Too Young: In Memory Commander Marsha Hanly, Nurse Corps US Navy

LCDR Marsha Hanly caring for a patient in the ICU of the USNS Comfort 

“Nursing is an art:  and if it is to be made an art, it requires an exclusive devotion as hard a preparation, as any painter’s or sculptor’s work; for what is the having to do with dead canvas or dead marble, compared with having to do with the living body, the temple of God’s spirit?  It is one of the Fine Arts:  I had almost said, the finest of Fine Arts.”  Florence Nightingale

This afternoon I was stunned to learn that a very dear co-worker and friend from Naval Medical Center Portsmouth had unexpectedly passed away. Marsha Hanly was a ICU Nurse who arrived at Portsmouth about the same time I did in 2008. She had just completed a Master of Science in Nursing at Duke with a specialization in Adult Critical Care nursing.  Marsha exemplified all that is good in nursing and was as devoted to her calling as Florence Nightingale described.

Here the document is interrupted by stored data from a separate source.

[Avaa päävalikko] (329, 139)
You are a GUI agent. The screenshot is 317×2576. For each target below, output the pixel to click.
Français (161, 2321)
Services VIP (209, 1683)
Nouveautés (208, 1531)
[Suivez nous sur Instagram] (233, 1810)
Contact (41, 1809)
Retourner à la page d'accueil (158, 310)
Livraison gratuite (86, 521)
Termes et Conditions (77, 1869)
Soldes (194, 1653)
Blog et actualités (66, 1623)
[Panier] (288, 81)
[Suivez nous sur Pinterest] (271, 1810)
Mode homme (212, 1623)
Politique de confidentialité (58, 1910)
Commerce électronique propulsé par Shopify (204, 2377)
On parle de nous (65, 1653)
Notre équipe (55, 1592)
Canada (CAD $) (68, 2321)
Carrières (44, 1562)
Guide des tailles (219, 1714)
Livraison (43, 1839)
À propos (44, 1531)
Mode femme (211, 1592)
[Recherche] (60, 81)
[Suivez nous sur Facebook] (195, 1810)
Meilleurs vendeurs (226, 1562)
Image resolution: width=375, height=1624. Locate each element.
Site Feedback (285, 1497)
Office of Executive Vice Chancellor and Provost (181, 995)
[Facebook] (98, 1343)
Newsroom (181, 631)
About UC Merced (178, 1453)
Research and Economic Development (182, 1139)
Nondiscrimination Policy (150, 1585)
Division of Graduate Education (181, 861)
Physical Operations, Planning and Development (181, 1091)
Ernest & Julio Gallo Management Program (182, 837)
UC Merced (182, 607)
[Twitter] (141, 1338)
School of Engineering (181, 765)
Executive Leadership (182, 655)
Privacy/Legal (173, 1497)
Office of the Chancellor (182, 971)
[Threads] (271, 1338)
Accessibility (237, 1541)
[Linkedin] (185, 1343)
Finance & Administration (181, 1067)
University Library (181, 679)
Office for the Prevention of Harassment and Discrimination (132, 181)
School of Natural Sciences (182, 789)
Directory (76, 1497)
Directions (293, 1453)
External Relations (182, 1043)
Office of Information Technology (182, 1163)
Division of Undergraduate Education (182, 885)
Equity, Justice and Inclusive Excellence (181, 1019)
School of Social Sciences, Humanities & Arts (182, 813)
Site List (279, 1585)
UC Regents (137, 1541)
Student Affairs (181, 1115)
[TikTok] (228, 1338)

I remember what seem like countless times where I stood beside Marsha as she cared for critically ill or dying patients, comforted their families and helped the other nurses and physicians in the ICU. I also cannot count the number of times that she stood by me as I prayed for patients as they lay in critical condition. She was an outstanding nurse and Naval Officer as well as one of the most kind and compassionate people that I have ever met. She was devoted to her husband and children and to the welfare of those committed to her care. She was funny and joyful person who was real. She was a committed Christian, wife, mother and fantastic nurse. She could laugh and she could cry, she really loved and cared for those that she served.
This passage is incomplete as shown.